The title of this post might come as a shock to a lot of people because who on this Earth prefers email communication over something as instant as an IM service such as WhatsApp?
I have always disliked IM services ever since I started using WhatsApp years ago. There is a sense of urgency when it comes to using IM services which I do not like, every message that comes in feels as if it has to be attended to immediately and to me this creates a false expectation and reduces one's ability to prioritize what is important versus what is not.
I like to think of a digital solution to something as a virtual reflection of something that occurs in the physical world. Imagine you have 30 chats from different people and everyone wants your attention and everyone is blowing up your phone for something, this kind of thing cannot happen in the real world as it is impossible to split your attention across 30 different people and provide a valuable answer immediately.
You need the necessary time to respond and provide the best feedback possible without reducing the quality of what is being communicated.

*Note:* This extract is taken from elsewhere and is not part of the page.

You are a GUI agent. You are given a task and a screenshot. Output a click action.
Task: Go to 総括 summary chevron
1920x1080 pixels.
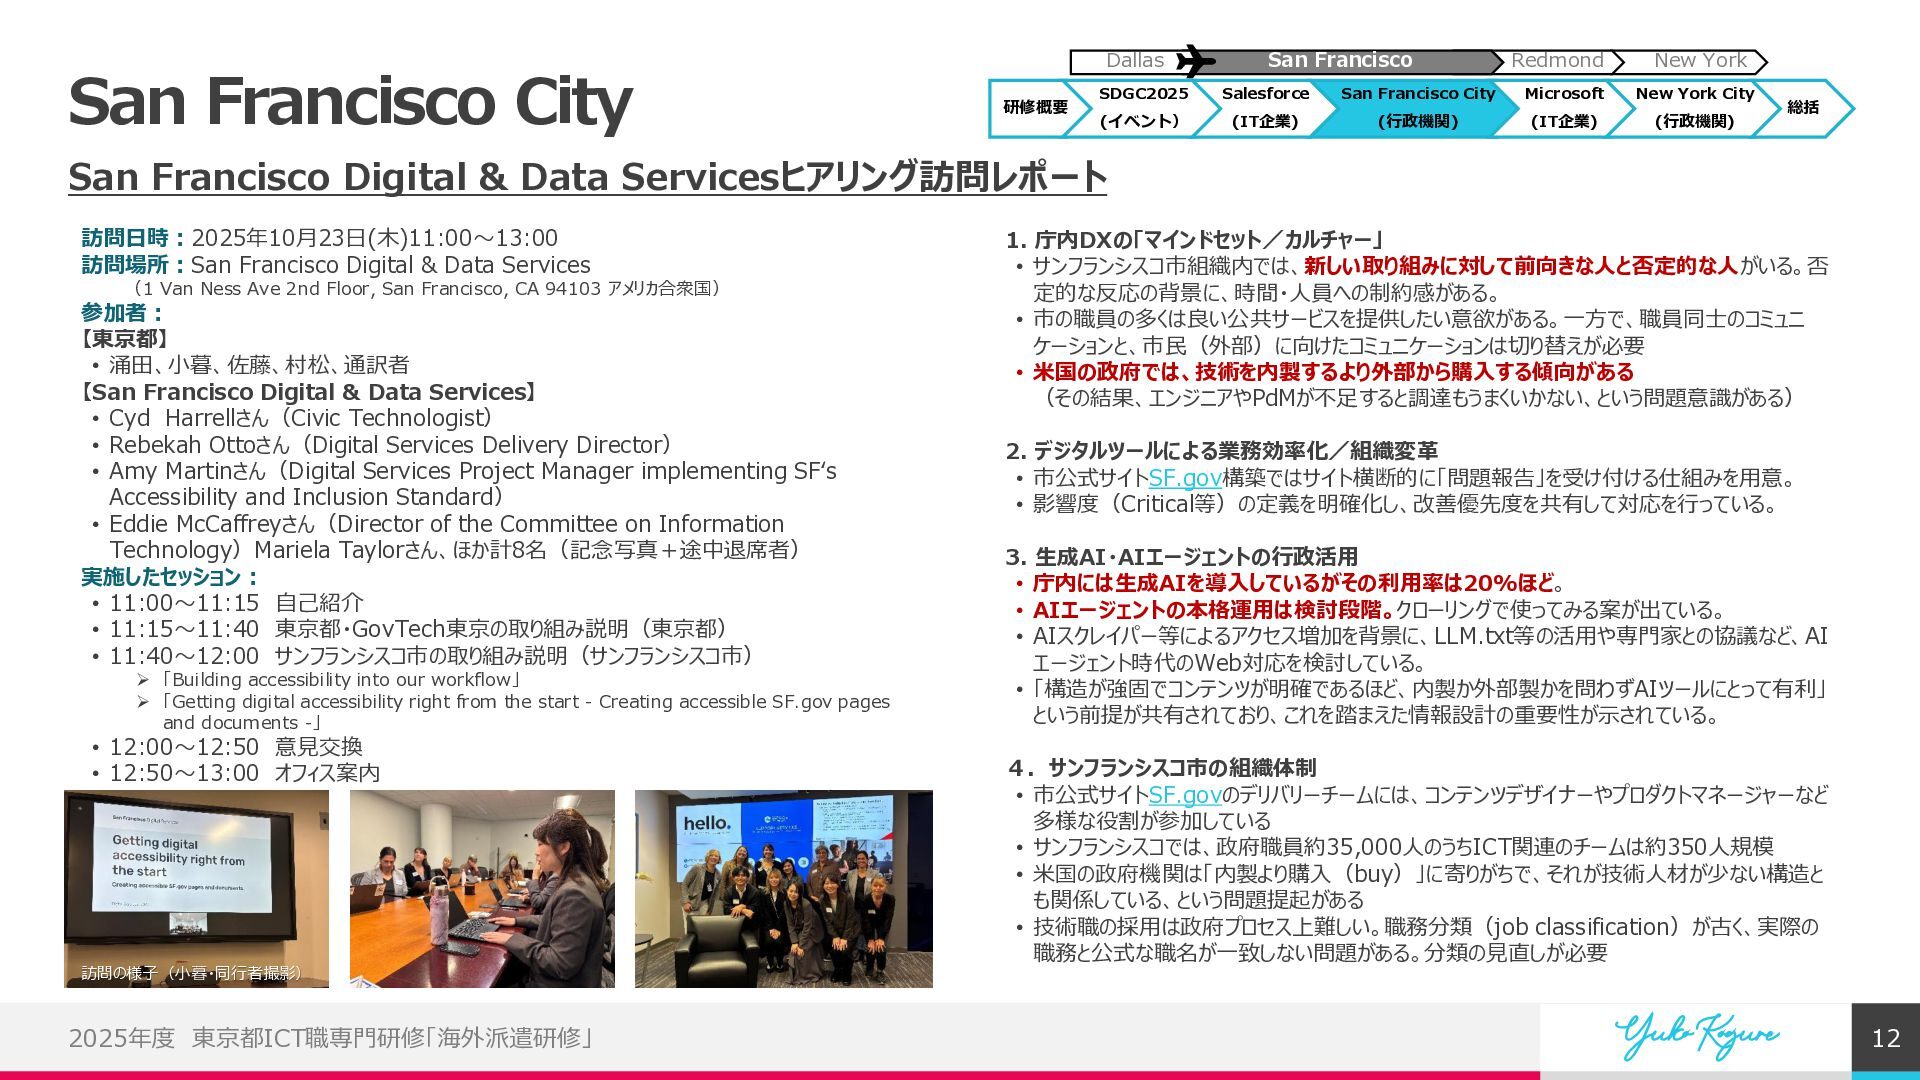coord(1803,107)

You need that sense of pause so that you feel free to respond when you can.
To me, email is perfect for creating that sense of pause as it adheres to a more traditional style of communication because it is analogous to a physical letter or post mail. There are no read receipts so you cannot know whether people have read it or not so you have to detach yourself from whether someone has seen it or not and if they do not respond you have to let that insecurity go. You are writing into a black hole without ever knowing whether someone will get back to you or not and that is okay whereas in the IM world, you are expected to respond within a millisecond of receiving a message from someone and this leads to more emotional problems being created.
I do not like the anxiety and frustration that comes with IM services. No one should ever feel entitled to a response, there is also an aspect of ego in this but it is good to create healthy communication boundaries for yourself and to enforce those boundaries with people.